**Stated problem:**
In the data below, switch "document" to "spreadsheet" from the line with "You are a computer-use" up to and including the line with "click(276, 16)", and give those lines again with nothing else changed. Leave the pictures out of your answer.

**Records for processing:**

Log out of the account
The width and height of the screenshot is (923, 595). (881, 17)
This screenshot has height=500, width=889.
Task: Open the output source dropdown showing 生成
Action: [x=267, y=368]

...

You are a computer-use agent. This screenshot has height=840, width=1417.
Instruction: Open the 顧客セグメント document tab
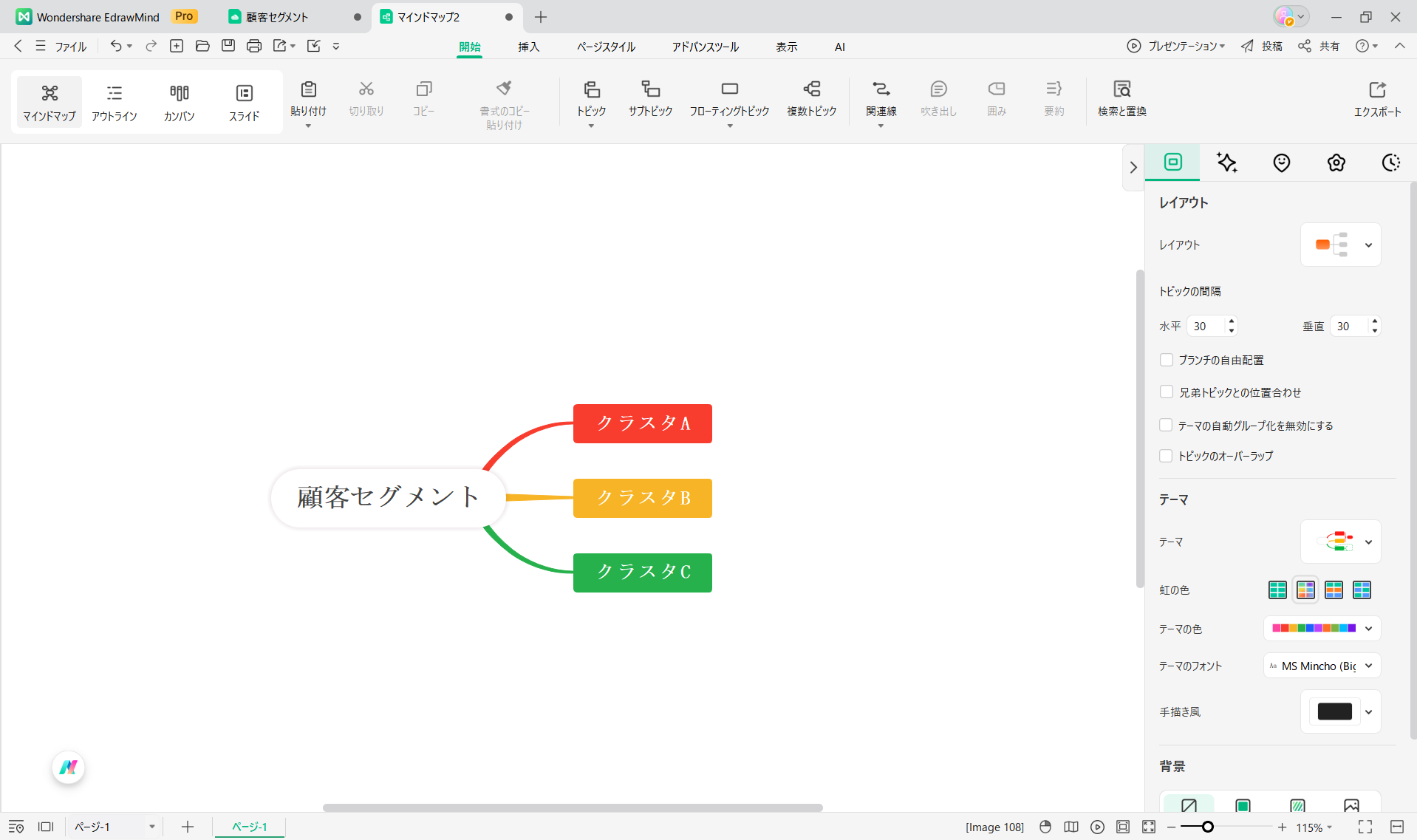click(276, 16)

**Task response:**
You are a computer-use agent. This screenshot has height=840, width=1417.
Instruction: Open the 顧客セグメント spreadsheet tab
click(276, 16)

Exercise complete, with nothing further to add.